-------- Selected passage

Josh Vanek is a dude in Missoula, Montana who in addition to running a small-time record label called Wantage USA enjoy things like hiking in the mountains, skiing (cross country) in the winter and hunting in the fall. He helps people run a college student AmeriCorps volunteer program for his day job, is married to a beautiful lady named Niki. He also helps put together Total Fest, an underground music festival going on ten years in existence. That’s it, you know. He is a homebrewer, amateur sausagemaker,  gardener, and is stoked about stuff like being able to walk to work, garage saling and Unibrioue beers.

Essentially, Josh is the kind of guy you should know and 12 Questions is happy to introduce you to him.

1. What is your hometown?

Yakima, Washington. What is it though? A mid-sized agricultural community, largely Hispanic and near the east slope of the Cascades.

2. With what fictional character do you most identify?

Hmmm, uh I don’t know.  Huck Finn, Tom Sawyer, Lacplesis the “bear ripper” of Latvian mythology…

3. In the movie of your life, cast an actor to play you:

Bob Hoskins of Roger Rabbit fame, or.. maybe the British actor who plays Jimmy McNulty on HBO’s the Wire. Mostly because that dude can actually act, and I think I’d be a complex character to “get right”… you know, mood swings, a rich inner dialogue, uh.. deep misanthropic tendencies, …..

4. What work of art speaks to your soul?

Whoa, good questions! Speaks to my soul, huh? I like music, so the work of art I think that most speaks to my soul is the album Into the Vortex by 90s Minneapolis via Fargo noise rock lords, Hammerhead. It’s an insanely dense, beautiful and artfully engineered piece of art that I’ll put up against any Rembrandt, Mozart or Michelangelo.

5. What books are you currently reading or recommending?

Reading: In Patagonia by Bruce Chatwin. I recommend that. I’m also reading this Junot Diaz guy’s Oscar Wao book. I like that too. Not like most stuff I read. I always, always recommend reading Blood Meridian (probably my favorite book ever) by Cormac McCarthy. Suttree (also McCarthy’s) is also good. Honestly, I like everything, even though The Road wrecked my ability to sleep at night. I like Flannery O’Connor a lot too. And The Way of All Flesh by Midas Dekkers.

6. What song or album is currently in heavy rotation on your iPod?

16 Canciones by this cumbia guy named Andres Landero. He’s a Colombian, it’s really good, spare south American country, with African rhythms.

7. What’s the last movie that made you cry?

I actually heard this thing on This American Life last night (2/8/11) about crying at movies shown on airplanes that really, weirdly told my story. Essentially, it’s the only time I ever cry, even when I should be crying, like at a funeral. It was probably a straight to video movie that I happened to see on a plane, which is when apparently I seem to be most vulnerable, and prone to crying. Yes, in fact it was Dinner For Schmucks with Steve Carell and Jemaine from Flight of the Concords. Pretty horrible, but there were some parts that crushed me. I attribute it to the real childlike state that the environment on a plane legitimately creates.

8.  Cat person or dog person?

I’m a neither person, though I’ll take (and my wife and I have) a cat any day.

9. What is more important, truth or kindness?

Truth. Tactful, kind truth. I see them on a hierarchy, rather than a continuum so ultimately being kind is a part of being truthful. Huh? Yes.

10. How do you define sin?

----------------

> **Written task**: Swap "funeral" for "wedding" and write out the part of the 12 Questions interview that begins at "7. What’s the" and stops after "cat any day.".

-------- Information given

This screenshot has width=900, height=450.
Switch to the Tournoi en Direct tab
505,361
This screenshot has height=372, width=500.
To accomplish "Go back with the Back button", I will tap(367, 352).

----------------

> **Solution for this task**:
7. What’s the last movie that made you cry?

I actually heard this thing on This American Life last night (2/8/11) about crying at movies shown on airplanes that really, weirdly told my story. Essentially, it’s the only time I ever cry, even when I should be crying, like at a wedding. It was probably a straight to video movie that I happened to see on a plane, which is when apparently I seem to be most vulnerable, and prone to crying. Yes, in fact it was Dinner For Schmucks with Steve Carell and Jemaine from Flight of the Concords. Pretty horrible, but there were some parts that crushed me. I attribute it to the real childlike state that the environment on a plane legitimately creates.

8.  Cat person or dog person?

I’m a neither person, though I’ll take (and my wife and I have) a cat any day.